Si une employée accusée de négligence est tenue responsable, le tribunal peut demander que son employeur verse les dommages-intérêts fixés (et acquitte les dépens prescrits) conformément au principe de la responsabilité du fait d’autrui. Ce principe se fonde sur une règle de common law, qui précise en gros que l’employeur doit assumer des risques puisqu’il profite du travail de ses employés. Il est toutefois important de noter que les employés conservent leur propre responsabilité même lorsque les employeurs sont responsables en vertu du fait d’autrui pour leurs actes. La cour détermine au cas par cas si la relation employeur / employé a existé et si l’employé agissait dans le cadre de son emploi. N’oubliez pas qu’une infirmière qui est une employée peut aussi être nommée comme partie et être tenue responsable des préjudices causés à un patient. En outre, si l’infirmière reconnue coupable de négligence dans des affaires qui échappent au cadre de son emploi, elle sera probablement responsable de payer les dommages-intérêts.
Si la cour détermine qu’une infirmière est négligente pour un travail effectué alors qu’elle travaillait en pratique indépendante, c.-à-d. alors qu’elle travaillait pour son propre compte, l’infirmière sera tenue responsable de payer tous les frais juridiques associés à la poursuite, ce qui inclut tout montant de dommages-intérêts.
Une conclusion de négligence peut-elle avoir un effet sur mon autorisation d’exercer des soins infirmiers?
Oui. Il est recommandé que l’infirmière examine les documents de son organisme de réglementation des soins infirmiers qui portent sur l’obligation de divulgation si elle est nommée comme partie dans un procès pour négligence.
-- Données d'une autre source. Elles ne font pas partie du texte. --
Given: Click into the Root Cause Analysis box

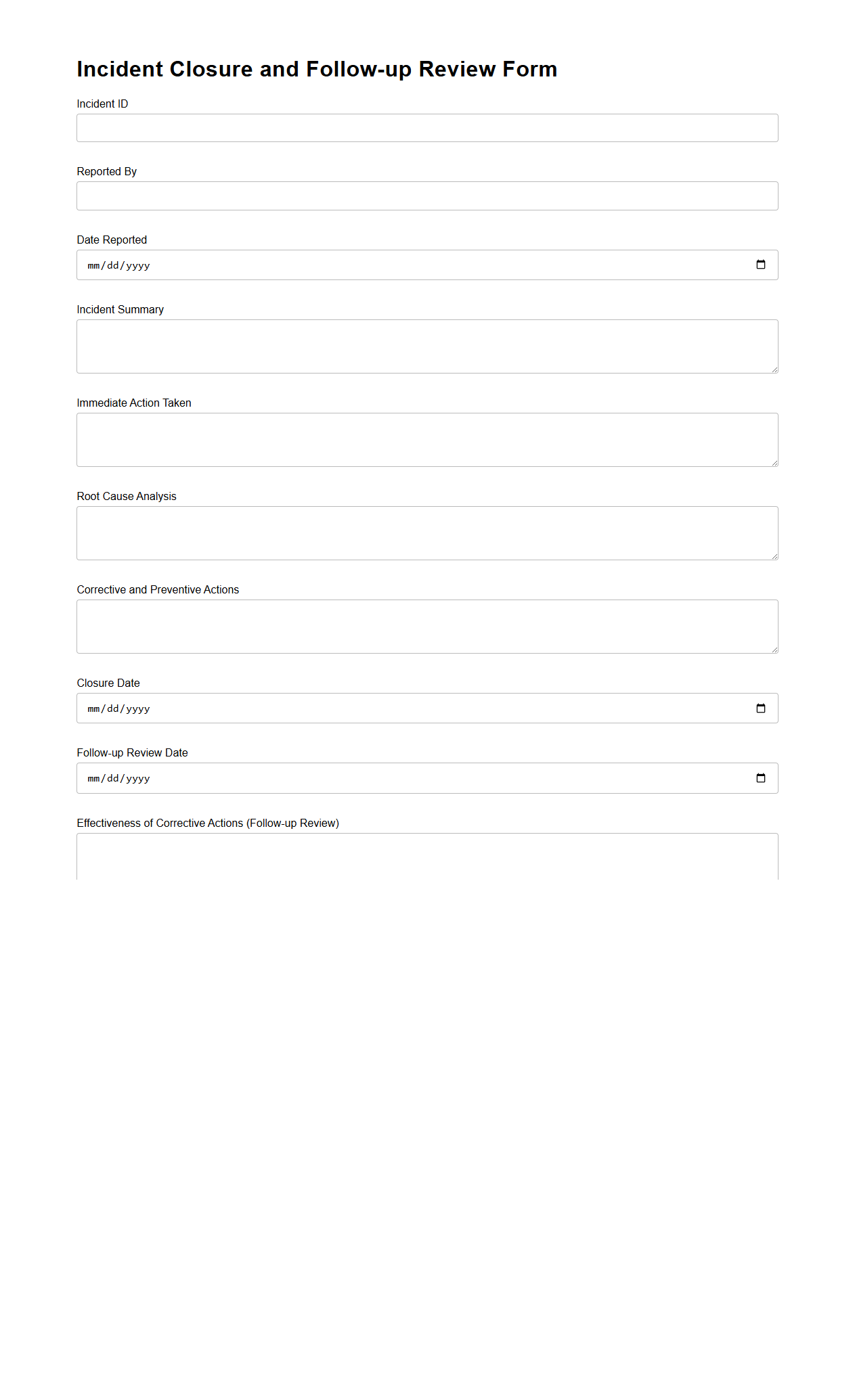Looking at the screenshot, I should (x=426, y=533).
L’infirmière peut avoir l’obligation de divulguer à son organisme de réglementation des soins infirmiers qu’elle a fait l’objet d’une action en justice ou qu’un tribunal a rendu une décision défavorable de négligence professionnelle ou de faute professionnelle à son endroit.
La majorité des poursuites civiles en matière de négligence sont résolues sans aller jusqu’à un procès. Les éléments de preuve concernant les différents éléments de la négligence sont révélés tout au long de l’instance. Si les éléments de preuve de la défense sont robustes, les parties peuvent accepter que la plainte n’aura peu de chance de succès et s’entendre à résoudre l’action par désistement, apportant une fin au litige. Si les éléments de preuve de la défense ne sont pas solides, par exemple si l’avocat de l’infirmière n’est pas en mesure d’établir par l’avis d’un témoin expert que les services infirmiers ont respecté la norme de soin, un règlement entre parties peut être conclu. Dans ce cas, la demande est résolue par un accord écrit qui fixe des conditions telles que : la somme d’argent versée, le fait que le règlement ne constitue pas une admission de négligence et les conditions de confidentialité.
Conclusion
Les bénéficiaires de la SPIIC sont généralement admissibles à de l’assistance aux procédures judiciaires et à une représentation juridique pour se défendre contre les allégations de négligence professionnelle dans le cadre d’une allégation ou d’un procès, en plus du paiement du dédommagement que le tribunal peut ordonner à la suite d’un procès ou d’un règlement. Si vous avez des questions concernant les services de la SPIIC et la protection en matière de responsabilité professionnelle, nous vous encourageons à communiquer directement avec nous.
N.B.: Dans ce bulletin, le genre féminin englobe le masculin, et inversement, quand le contexte s’y prête.
Révisé en avril 2022
LA PRÉSENTE PUBLICATION SERT STRICTEMENT À DES FINS D’INFORMATION. RIEN DANS CETTE PUBLICATION NE DEVRAIT ÊTRE CONSIDÉRÉ COMME L’AVIS JURIDIQUE D’UN AVOCAT, D’UN COLLABORATEUR À LA RÉDACTION DU PRÉSENT BULLETIN OU DE LA SPIIC. LES LECTEURS DEVRAIENT CONSULTER UN CONSEILLER JURIDIQUE POUR OBTENIR DES CONSEILS SPÉCIFIQUES.